Her voice is not familiar tonight, not as a woman’s is; she has shed that lying skin for the something more terrible. Viktoria had pushed Garrett back into a dark place, first with hands, then with claws that grew. Karras loomed high, higher, higher yet above them; his cityman tools need working, but dials and knobs and printing switches are strange beneath woodsie paws like hers. This battle is all glow, glister, unbreakable lights. _"Do not fight here, little Thief,"_ she'd growled, kindly, a queen bear who is not ungenerous to her followers, even with blood plicking from her mighty teeth. It moved against her gums. Before he could react, shivering and white like the insides of a pearl, she stretched far her woody arm, branchy fingers folded carefully around his skinny ribs. Cloak hanging, listless; sword dangled limp in his right fist. The meliad set him with a soft thump upon the grated catwalks overhead.

This is a Dark Place – tall and dry. Sylvans do not know city humans, but she knows how to make things grow, and thieves are not sunflower or pimpernel. What do weedie ferns need to unfurl their green? _Dark Places_. Viktoria knows: _"This is not a Place for you."_

 _Up, up, up_ – she looked; he did, too – there is understanding from mutual hatreds that make mutual goals.

Garrett slings bow over shoulder, climbs higher, disappears.

* * *

The Collected Sermons of Karras,  
Chapter Twelve, Verse Four:

_The bellows are burnt, the lead is consumed of the fire, the founder melteth in vain, for the wicked are not plucked away._

* * *

"ERROR," the construct blares. Is there a note of panic in these stammers? She will never know.

The next machine avoids its brother's corpse. It lifts a cannon and points – not at her, but overhead. Viktoria does not waste time tracing the trajectory or shouting warnings. She pounces for it. Her limbs tangle around that mammoth forearm, ankles locked, nails scratching at the plates. Lips withdraw from snarls inside. Tendrils bristle around her face, hair that threatens to drape the floor. Not heavy enough to move the appendage on her own, she dangles; Karras's child recalibrates and attempts to shake her off. It almost does. Fingers slip and grope to keep a hold. The dyad bites from instinct, teethes uselessly on metal. She kicks the body and struggles to pull nuts from bolts. It is difficult with so little energy, such slick footing, and so much at stake.

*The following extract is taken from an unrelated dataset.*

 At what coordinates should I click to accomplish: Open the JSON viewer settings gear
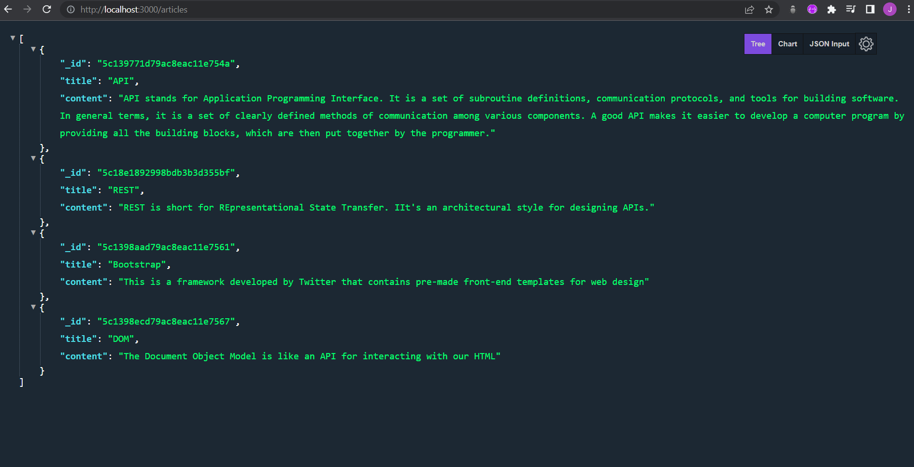pos(866,43)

A strange moment: the construct turns its head, and looks at her.

She sees a crown of gold. Karras has made himself a Maker – he is in every eye.

Is this the man who has murdered, then, her Trickster; her Leafy Lord? It is a dozen villains His lost flower blames; and yet at once, it is none of them, at all.

_A MISGUIDED SOUL._

She is not the first.

She was not the first Left Hand called to serve her rightful god – this much as certain – she has seen the scribbled histories and dreamed the prophetic dreams. There are dried-out florets that failed before her, other Women of their own Woods that could not resurrect Him. Foxglove, Hickory, Sweetgum, Hyacinth, Lavender. And in their most ancient days: Melia, blooding those foremost manfools to wield the Hammer. Viktoria does not know how she hears these names – they are dust lingering along canopy breeze. It tastes of something she wants, but cannot quite remember. _Cannot remember!_ She is too young to have memories of such a time! How can minds conjure what they have never seen, breathed, touched? Her world has always been a place of ingot horizons, factory smells, towers in the distance, whimpering wolves that shy from men to feed on lowly rotting things. This feels like a gravest tragedy and she does not know why.

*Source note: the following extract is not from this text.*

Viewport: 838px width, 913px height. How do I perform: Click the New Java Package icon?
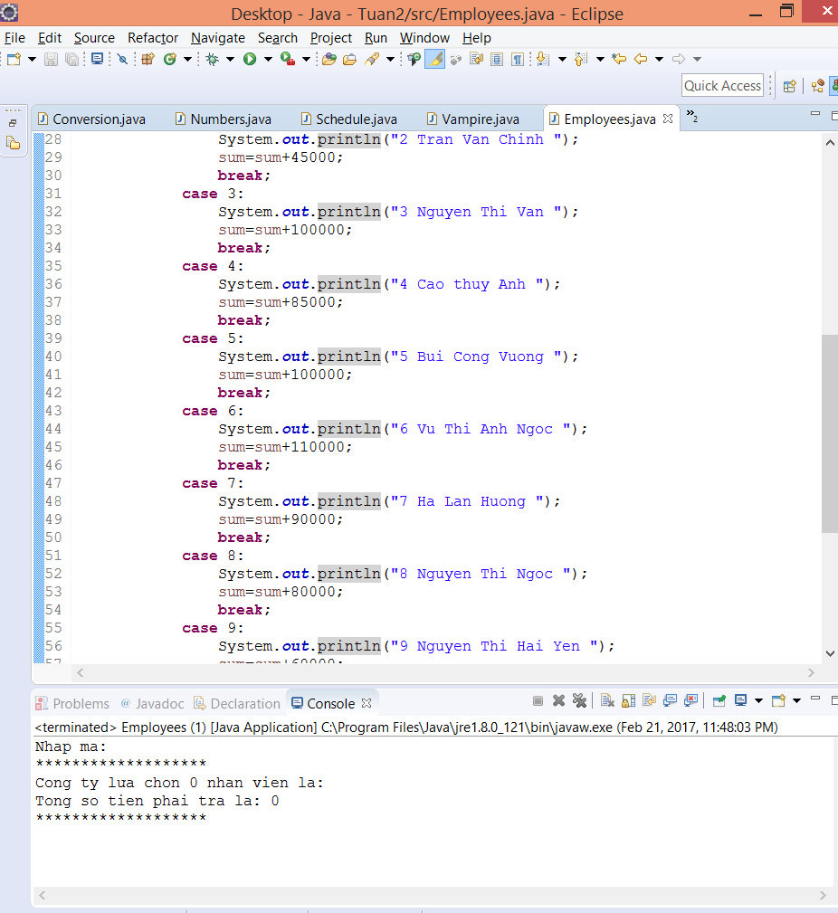pos(148,59)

When the Cloven One had approached her – a hurt, small creature, then – weaker than his prior brides or daughters (and daughter-brides) – his tender shoots stunted by all this City smog – he'd tell stories of olden eras. Stories, yes, but truths, too, of sylvan rings and fairy magicks, where a dozen happy woodsie sisters dwelled among their own, defenders of ten thousand goodsie humans. It is an image sad and beautiful all at once. What might such sisters have been like, she can only wonder? Perhaps there are others that live today – growing miles from here in damp or airy greens across an ocean – and the thought made this young one hope. Indeed, still hope. She has listened before to whaler tales of glittering cousins who dance with fishtails in deep water. But they are too far run, swim, or wind to her. Her Wood is dying – has been burnt back, weeded, cut away before Viktoria was even born – and when their great Trickster rose again, he came to this lonely one.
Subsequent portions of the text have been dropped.